そのため「血圧がこれくらいで、タバコは●本吸って、アルコールはのまない私」の平均余命を正確に推測することはできません。
大まかに言って、上記のような生活習慣病によるマイナス要因がなく、エビデンスのあるがん検診を定期的に受けることで、がんになったとしても早期発見・早期治療ができれれば、平均余命+5-10年程度はいくのではないかなというのが管理人の印象です。
ということは、老後資金2000万円問題に戻りますが、平均して1年間に65万円不足するということですので、長生きする可能性を考えると500-1000万くらいは余裕を持った資金計画をしないといけないかもしれません。
そのため資産運用をどう考えるか?
あなたの余命はどのようになりそうでしたか?すでに様々な病気があったり、タバコを吸ってしまっていて余命が短そうな人も、いたって健康で余命がだいぶ長いんだろうなという人も様々だったと思います。もちろん予測であってどうなるかは誰にもわかりません。資産運用の目標、老後の資産管理の参考にしていただければと思います。ただ一つ言えることは、余命が長そうな人はさらに余裕を持った老後の資金計画を立てるべきであろうということです。

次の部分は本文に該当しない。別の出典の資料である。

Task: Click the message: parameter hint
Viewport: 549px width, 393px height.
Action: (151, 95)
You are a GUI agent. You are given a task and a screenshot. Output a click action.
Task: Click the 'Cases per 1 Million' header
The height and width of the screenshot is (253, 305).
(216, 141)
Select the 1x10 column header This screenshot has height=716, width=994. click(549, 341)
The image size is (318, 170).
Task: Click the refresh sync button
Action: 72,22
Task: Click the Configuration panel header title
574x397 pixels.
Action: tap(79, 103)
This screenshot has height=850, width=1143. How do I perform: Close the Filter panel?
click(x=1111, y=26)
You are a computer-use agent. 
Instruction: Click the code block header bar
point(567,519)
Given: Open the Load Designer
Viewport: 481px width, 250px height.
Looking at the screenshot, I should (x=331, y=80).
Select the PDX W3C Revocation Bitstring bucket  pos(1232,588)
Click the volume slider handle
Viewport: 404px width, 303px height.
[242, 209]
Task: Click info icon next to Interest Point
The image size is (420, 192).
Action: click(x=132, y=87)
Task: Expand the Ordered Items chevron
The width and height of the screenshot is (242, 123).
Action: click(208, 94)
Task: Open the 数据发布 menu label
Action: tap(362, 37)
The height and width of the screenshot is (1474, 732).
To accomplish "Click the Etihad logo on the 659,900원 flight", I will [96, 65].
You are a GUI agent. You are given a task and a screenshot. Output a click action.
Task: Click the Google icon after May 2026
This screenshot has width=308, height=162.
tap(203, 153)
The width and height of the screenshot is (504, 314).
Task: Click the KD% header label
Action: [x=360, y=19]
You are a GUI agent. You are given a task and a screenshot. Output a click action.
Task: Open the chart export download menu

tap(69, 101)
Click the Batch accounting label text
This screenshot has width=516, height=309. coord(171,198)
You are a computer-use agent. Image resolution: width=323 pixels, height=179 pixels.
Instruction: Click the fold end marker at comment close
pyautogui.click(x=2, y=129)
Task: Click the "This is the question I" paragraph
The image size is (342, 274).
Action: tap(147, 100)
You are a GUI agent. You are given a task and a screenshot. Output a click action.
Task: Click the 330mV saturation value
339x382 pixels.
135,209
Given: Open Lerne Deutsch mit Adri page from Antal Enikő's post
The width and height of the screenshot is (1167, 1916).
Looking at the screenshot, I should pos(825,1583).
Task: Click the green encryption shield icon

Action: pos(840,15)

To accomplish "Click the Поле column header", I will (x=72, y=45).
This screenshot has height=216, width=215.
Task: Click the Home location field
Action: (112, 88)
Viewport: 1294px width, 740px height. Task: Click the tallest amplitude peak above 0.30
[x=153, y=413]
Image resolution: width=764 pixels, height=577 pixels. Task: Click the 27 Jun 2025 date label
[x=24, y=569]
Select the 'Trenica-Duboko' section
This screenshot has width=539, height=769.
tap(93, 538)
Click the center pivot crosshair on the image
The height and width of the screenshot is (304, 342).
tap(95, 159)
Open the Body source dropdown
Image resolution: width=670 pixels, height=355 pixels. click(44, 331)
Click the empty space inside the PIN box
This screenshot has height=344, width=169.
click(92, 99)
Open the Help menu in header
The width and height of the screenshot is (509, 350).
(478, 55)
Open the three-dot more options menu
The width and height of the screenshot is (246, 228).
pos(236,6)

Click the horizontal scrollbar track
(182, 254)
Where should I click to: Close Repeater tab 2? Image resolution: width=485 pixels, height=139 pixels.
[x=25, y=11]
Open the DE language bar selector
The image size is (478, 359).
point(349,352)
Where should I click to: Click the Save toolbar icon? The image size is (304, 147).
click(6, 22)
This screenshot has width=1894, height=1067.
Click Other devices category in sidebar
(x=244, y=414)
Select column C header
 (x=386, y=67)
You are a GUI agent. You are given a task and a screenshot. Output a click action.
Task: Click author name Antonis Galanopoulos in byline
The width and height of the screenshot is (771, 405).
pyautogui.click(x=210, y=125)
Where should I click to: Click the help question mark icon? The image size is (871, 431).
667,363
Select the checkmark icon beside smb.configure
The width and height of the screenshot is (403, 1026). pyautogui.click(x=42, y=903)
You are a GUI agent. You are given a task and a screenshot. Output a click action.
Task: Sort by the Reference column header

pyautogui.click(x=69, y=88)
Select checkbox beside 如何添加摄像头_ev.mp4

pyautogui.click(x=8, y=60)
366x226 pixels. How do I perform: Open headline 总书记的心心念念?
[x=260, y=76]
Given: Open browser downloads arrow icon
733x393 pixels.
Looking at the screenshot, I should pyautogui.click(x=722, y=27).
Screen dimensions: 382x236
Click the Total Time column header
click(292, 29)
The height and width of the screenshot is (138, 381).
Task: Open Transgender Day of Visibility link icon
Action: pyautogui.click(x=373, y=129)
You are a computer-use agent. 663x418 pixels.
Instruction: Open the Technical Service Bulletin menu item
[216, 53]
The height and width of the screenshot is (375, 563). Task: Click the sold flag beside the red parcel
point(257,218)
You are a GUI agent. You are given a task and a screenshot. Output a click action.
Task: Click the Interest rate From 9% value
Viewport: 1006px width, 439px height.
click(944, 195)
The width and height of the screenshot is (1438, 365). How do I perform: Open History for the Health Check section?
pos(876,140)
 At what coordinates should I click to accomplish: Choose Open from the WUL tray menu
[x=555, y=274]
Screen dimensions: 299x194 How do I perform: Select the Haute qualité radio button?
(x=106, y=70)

ファイナンシャルプランナーはあなたの生活状況、現在の資産、資産運用の方針などから生涯にわたる収支の計算、貯蓄額の推移といったファイナンシャルプランニングを立てることができます。ファイナンシャルプランナーに相談するまではちょっと、、という方はこちらのサイトはいかがでしょうか。管理人も利用しています。ファイナンシャルプランナーの業務でも使えるようですが、簡易的な個人利用もでき、将来の資金計画を立てることができます。
まとめ
日本人の平均余命と疾患などによる影響について説明させていただきました。病気もなくお酒もたばこもやらない人はニュースで言われる年齢より長生きできそうだなということがイメージできましたでしょうか?その分、余裕を持った老後の資金計画が必要になってきそうですよね。一度、ファイナンシャルプランナーに相談してみたり、シミュレーションソフトで具体的なイメージを作ってみるのはいかがでしょう。